Bagi Bahar Sudrajat (28), TnT adalah oase di tengah kejenuhan mengurus mesin pembangkit listrik di kantor. Sekalipun hadir untuk negeri dan masyarakat lewat BUMN, batinnya terasa kering karena tak pernah merasa berinteraksi langsung dengan masyarakat, apalagi berkontribusi.
“Dari mengajar dan berbagi dengan anak-anak, aku merasa bisa memberikan manfaat langsung, apalagi di desa yang sulit terjangkau,” ucapnya. Dari empat kali TnT, ia bisa melihat langsung realitas pendidikan di masyarakat. Di Desa Ayong, Kabupaten Bolaang Mongondow, misalnya, masih ada anak kelas 4 dan 5 yang belum bisa menulis. Ia sadar, 1000 Guru Sulut tak akan bisa mengubah itu dalam sekejap.
“Memang, dampak volunteering terbatas karena kegiatan cuma sehari. Tapi apa yang kita lakukan bersama 1000 Guru lebih baik daripada tidak sama sekali. Setidaknya bisa memotivasi anak-anak untuk terus bermimpi,” katanya.
Sementara itu, TnT menjadi pengalaman baru bagi Elsar Agung Triansa, guru SMA. Mengajar siswa SD berarti keluar dari zona nyaman. Di samping itu, ia terkesan pada antusiasme para pemuda yang mau membayar agar bisa menjadi relawan. “Artinya ada keinginan dan kerinduan untuk bisa membuat dampak, terutama dari teman-teman yang bukan guru. Di tengah kepadatan kerja, masih ada keinginan untuk menjadi contoh bagi adik-adik di sekitar kita,” ujarnya.
Kendati begitu, latar belakang Elsar sebagai guru membuat dia tak memungkiri ada kekurangan dari TnT. Pendidikan hanya bisa berdampak jika dilakukan secara berkelanjutan dalam jangka panjang, dan itu belum diakomodasi oleh TnT. Selain itu, metode memberi insentif berupa hadiah tak selamanya baik.

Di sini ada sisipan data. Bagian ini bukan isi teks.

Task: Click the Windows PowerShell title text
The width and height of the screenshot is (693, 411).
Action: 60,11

“Dalam proses, anak-anak yang dibimbing hanya antusias untuk mendapatkan hadiah, bukan mengembangkan cara berpikir. Tapi tentu saja ini bukan porsi 1000 Guru, karena tidak semua relawan adalah guru. Pendidikan formal tetap yang utama,” kata Elsar.
Menurut Rolly, Ketua 1000 Guru Sulut, pihaknya memang lebih banyak membuat program yang sifatnya sesekali. Ia juga mengakui dampaknya tidak akan signifikan. “Akhirnya, kami menarget pendidikan karakter. Jadi, seperti para orangtua bagi anaknya, kita semua juga bisa menjadi guru dengan berbagi dan menginspirasi,” paparnya.

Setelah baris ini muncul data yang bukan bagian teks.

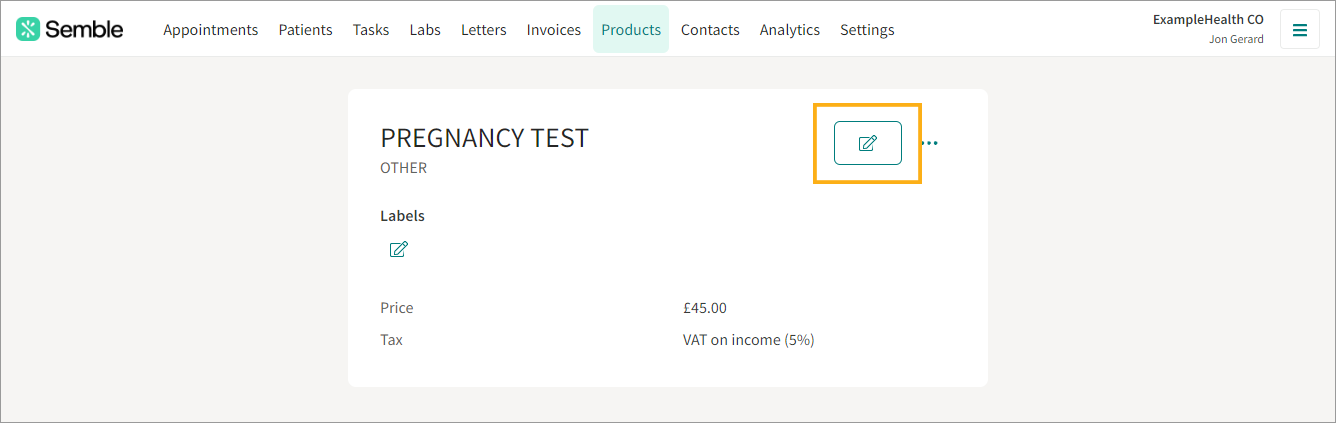1336x423 pixels.
Task: Click the £45.00 price value
Action: pos(705,308)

Bagi kepala sekolah SD Inpres Wongkai, Altien Tanauma, kehadiran para relawan meringankan guru-guru. Mengajar memang sudah pekerjaan mereka. Namun, membangun mental siswa yang kuat adalah pekerjaan yang lebih berat.
“Kegiatan belajar yang kreatif, saya yakin, bisa membantu para siswa,” katanya.
Narasi berbeda
Kendati esensial dalam TnT 1000 Guru, pemaknaan para relawan tidak hanya terfokus pada mencari wadah keseruan dan berwisata. Para pemuda milenial dengan rentang usia 19-35 tahun itu rindu untuk memberi dampak langsung bagi masyarakat lewat kegiatan sosial.
Sayangnya, narasi yang berkembang tentang milenial mereduksi satu generasi hanya menjadi data-data akun media sosial, sebagaimana dikatakan Dosen Sosiologi Universitas Gadjah Mada Derajad Widhyarto. Data ini akhirnya dieksploitasi demi kepentingan pasar. Tak heran jika berbagai perusahaan mengemas produknya dengan kata milenial, mulai dari wisata hingga kredit pemilikan rumah.
“Selama ini, milenial hanya dilihat dari dimensi online. Padahal, mereka juga terjun langsung ke masyarakat untuk mengatasi masalah di sekitar melalui kegiatan sosial seperti volunteering,” kata Derajad. Di saat yang sama, pemerintah banyak mengidentikkan milenial dengan usaha rintisan (start up). Padahal, generasi muda yang fasih bergawai bisa menentukan sendiri cara mereka memberi dampak langsung bagi masyarakat.
“Menjadi volunteer itu bisa jadi gaya hidup bagi milenial. Di tengah perkembangan narasi tentang milenial yang berpihak pada pasar, generasi muda jangan kehilangan idealisme. Tetap harus jadi penyelesai masalah, bukan sekadar jadi followers,” katanya.